> [What this task involves]:
Please determine how many lines of the material include the word "Viewport", and respond with nothing but that number.

> [Given data]:
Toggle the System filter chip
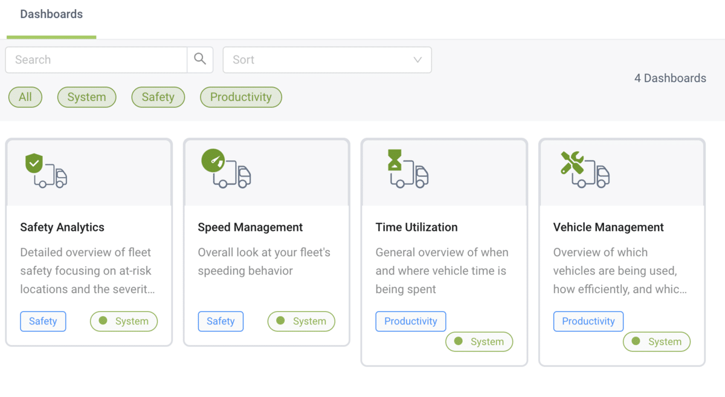 pos(86,97)
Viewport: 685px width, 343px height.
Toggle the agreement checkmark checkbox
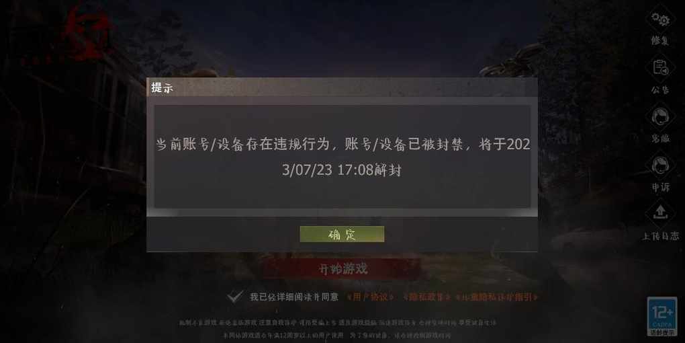234,297
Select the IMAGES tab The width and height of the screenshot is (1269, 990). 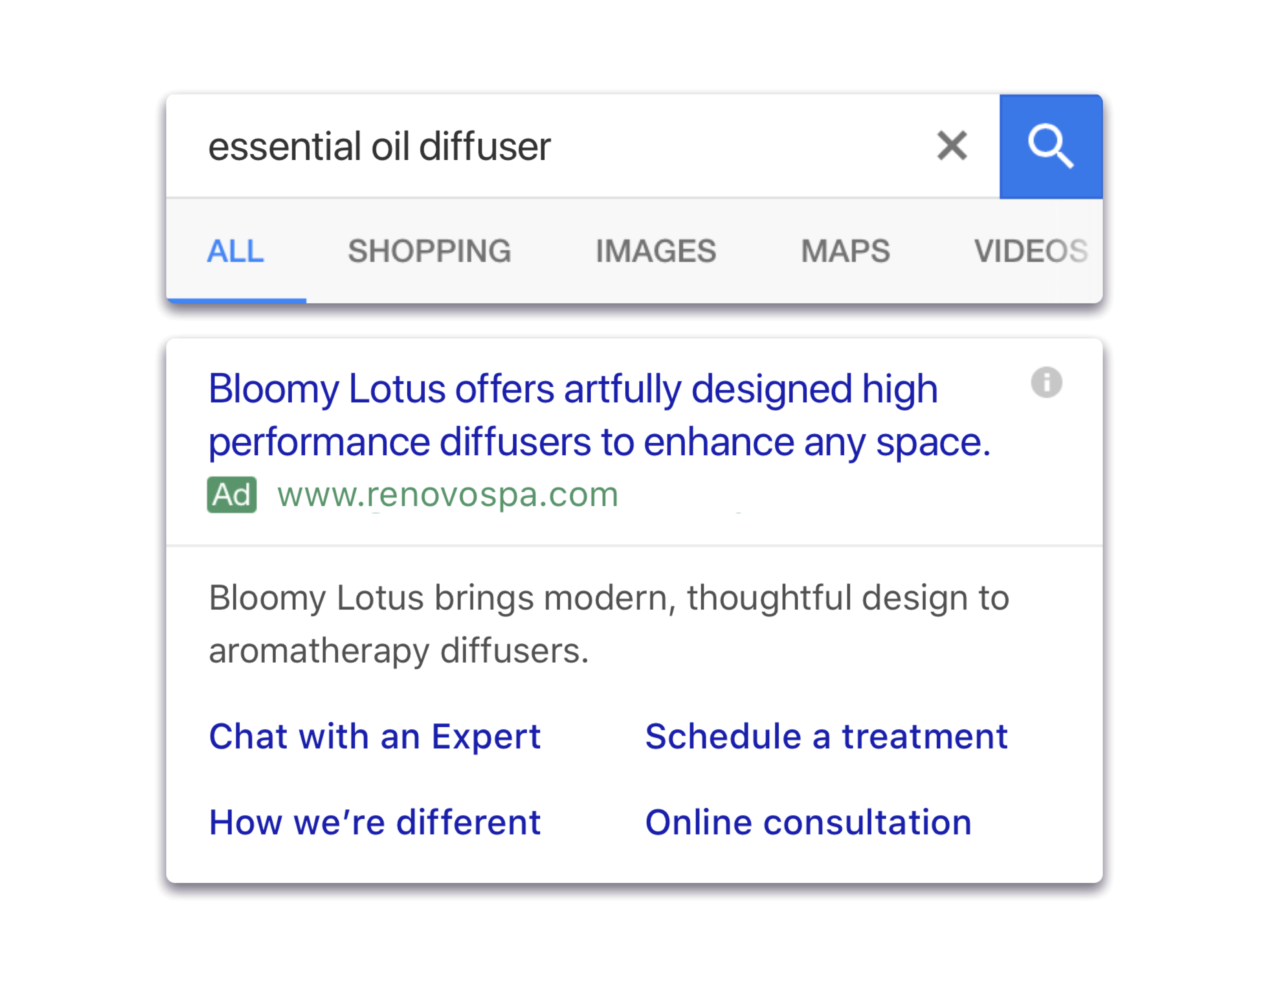655,251
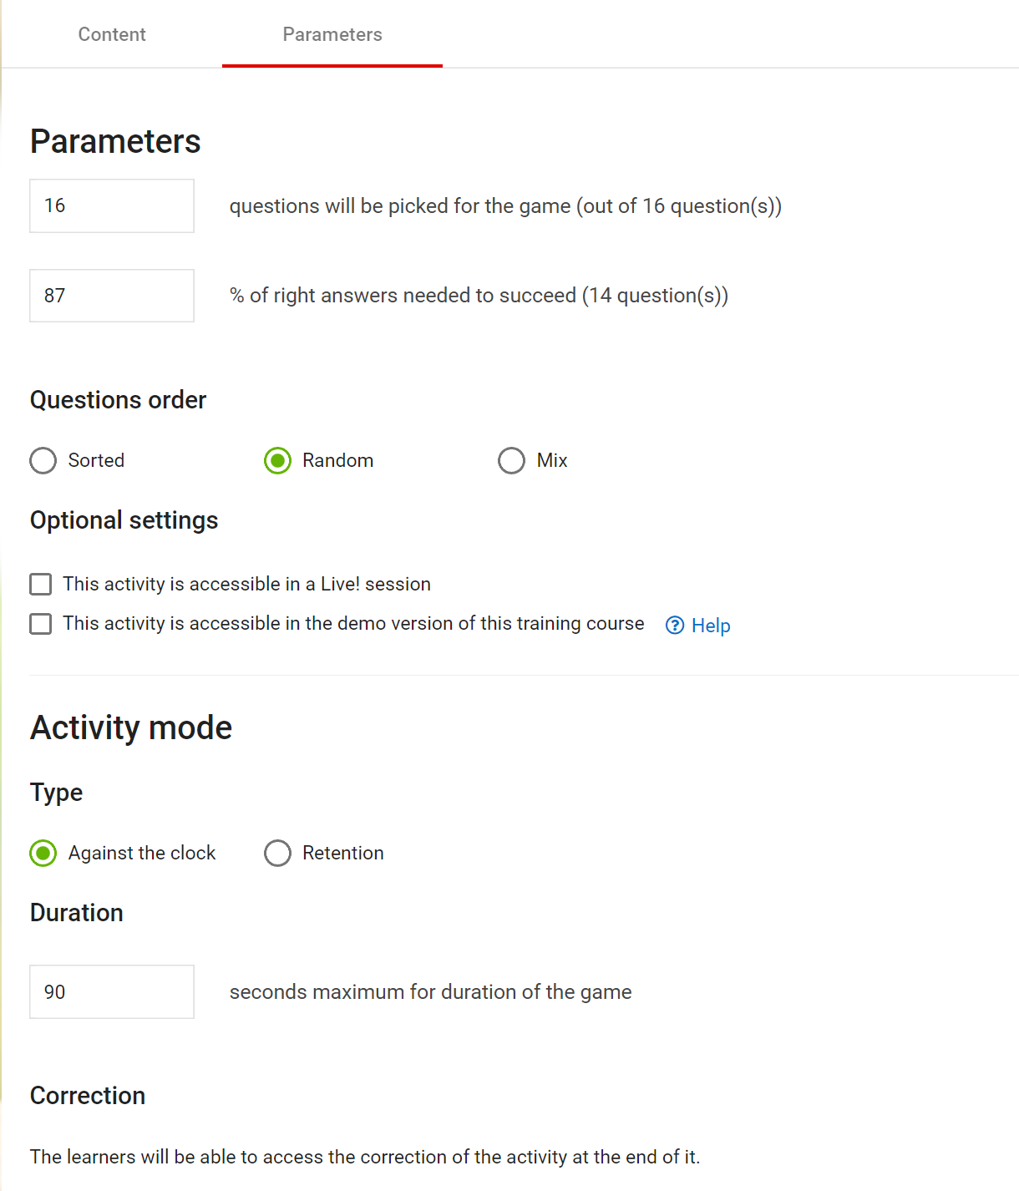Click the Random option label
The width and height of the screenshot is (1019, 1191).
click(x=337, y=460)
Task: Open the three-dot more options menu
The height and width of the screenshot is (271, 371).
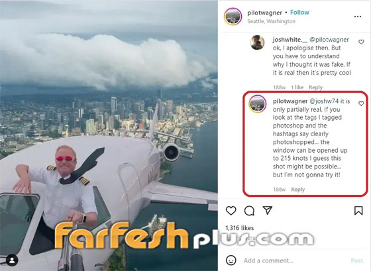Action: coord(358,17)
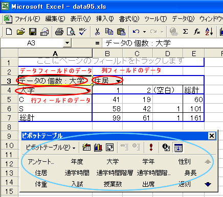Toggle the Show Fields button in PivotTable toolbar

pyautogui.click(x=178, y=147)
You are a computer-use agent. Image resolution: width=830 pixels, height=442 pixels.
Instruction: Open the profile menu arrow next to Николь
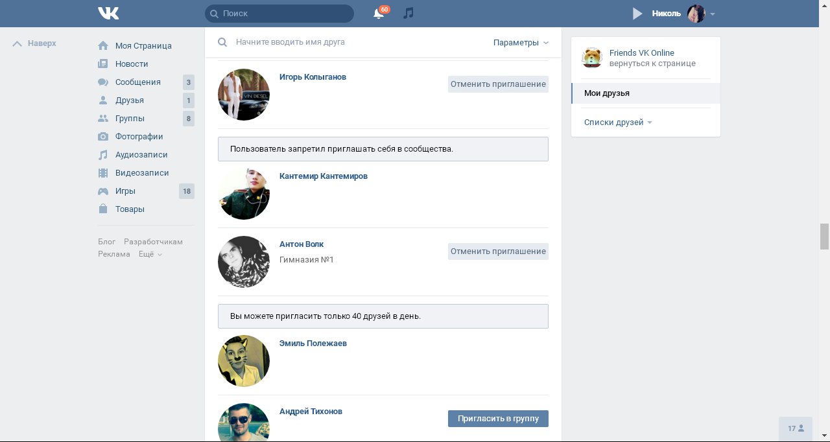pyautogui.click(x=713, y=14)
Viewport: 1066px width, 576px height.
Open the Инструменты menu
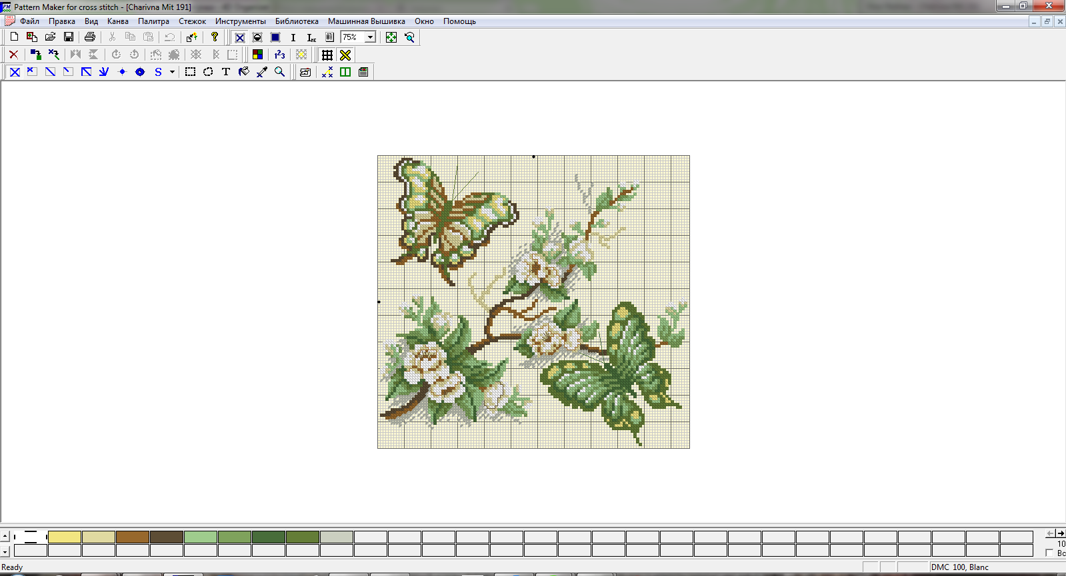[x=240, y=21]
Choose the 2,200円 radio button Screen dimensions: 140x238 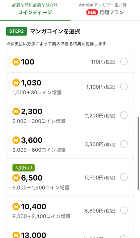pos(124,115)
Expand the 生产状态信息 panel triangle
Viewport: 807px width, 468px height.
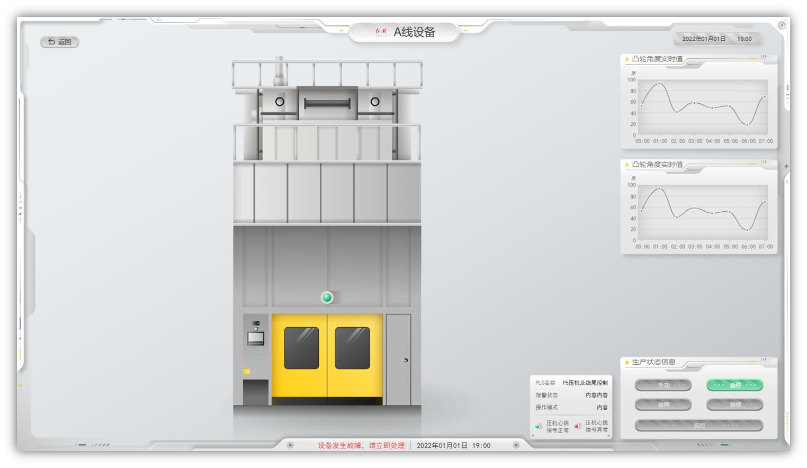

> [Solution to the problem]:
3